■ **TASK DESCRIPTION**: Convert the stretch of records from the line containing "This screenshot has height=924, width=1306." through the line containing "tap(36, 839)" into a numbered list, skipping blank lines and omitting the pictures.

■ **GIVEN ENTRIES**:
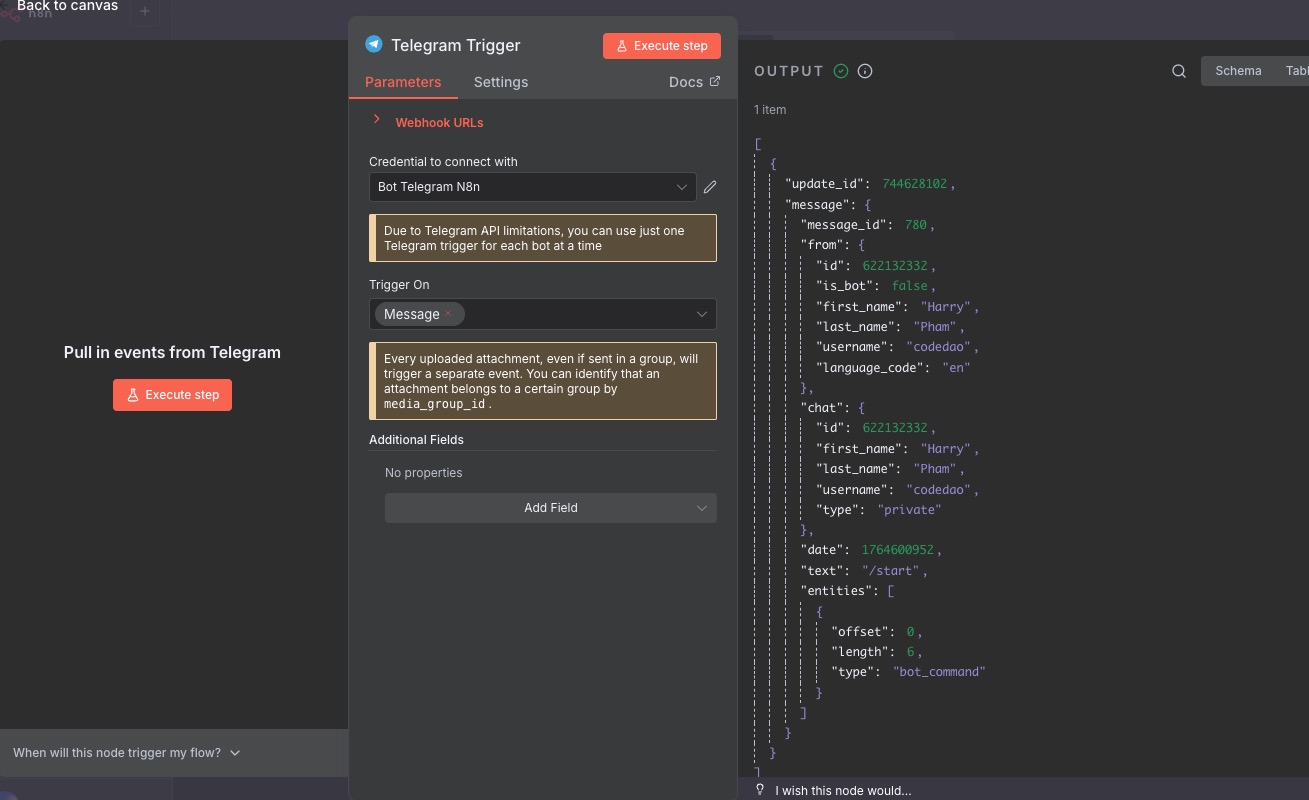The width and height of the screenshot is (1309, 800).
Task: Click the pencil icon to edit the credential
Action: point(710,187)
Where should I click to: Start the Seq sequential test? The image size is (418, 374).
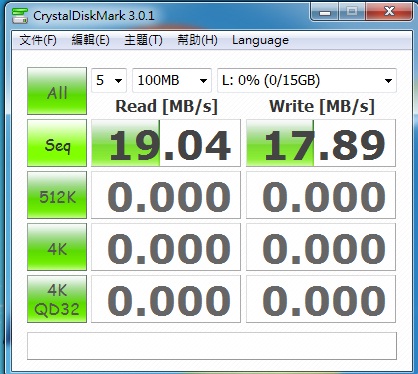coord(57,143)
==
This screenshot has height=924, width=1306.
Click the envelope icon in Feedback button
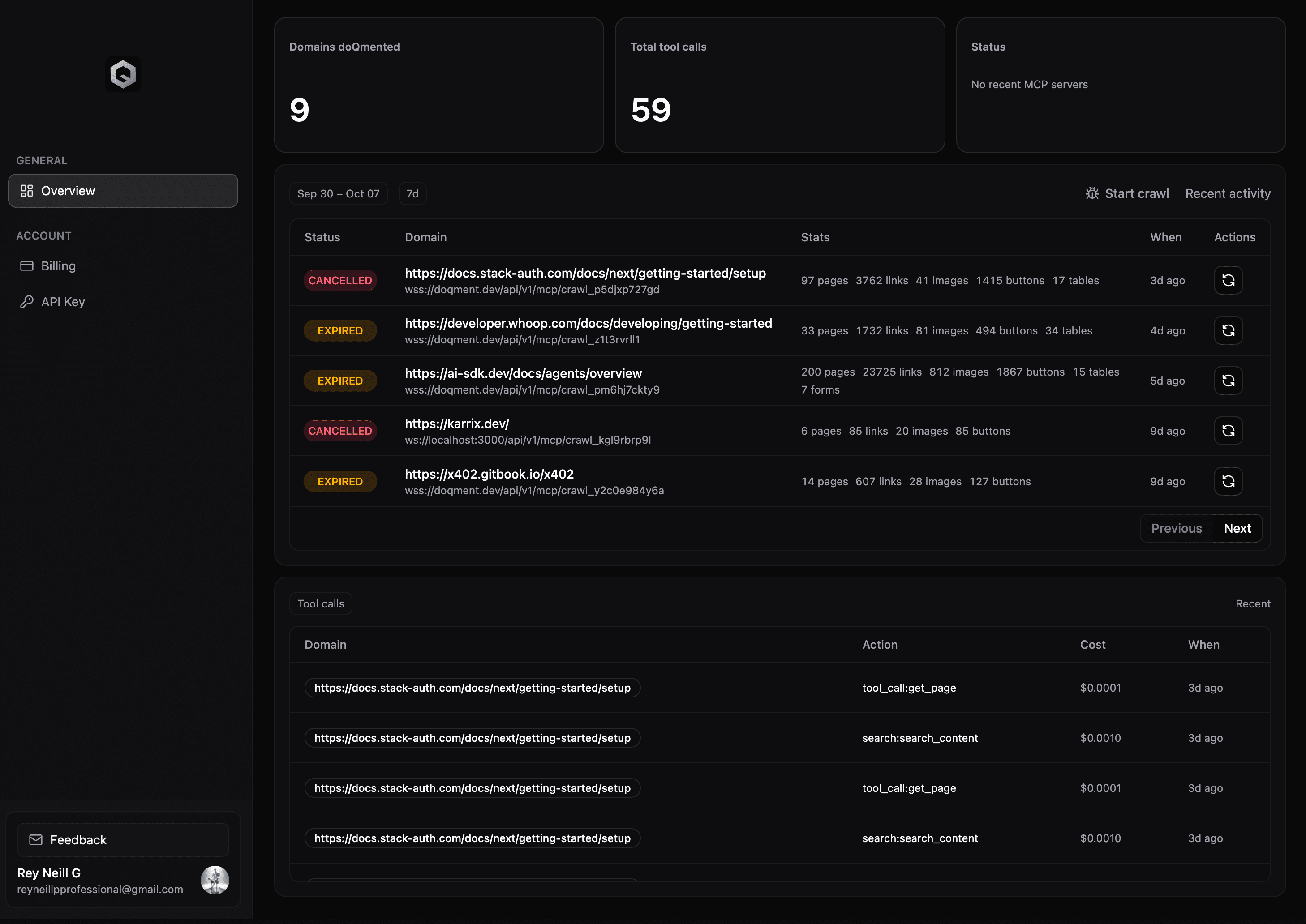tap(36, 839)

■ **RESULT BELOW**:
1. This screenshot has height=924, width=1306.
2. Click the envelope icon in Feedback button
3. tap(36, 839)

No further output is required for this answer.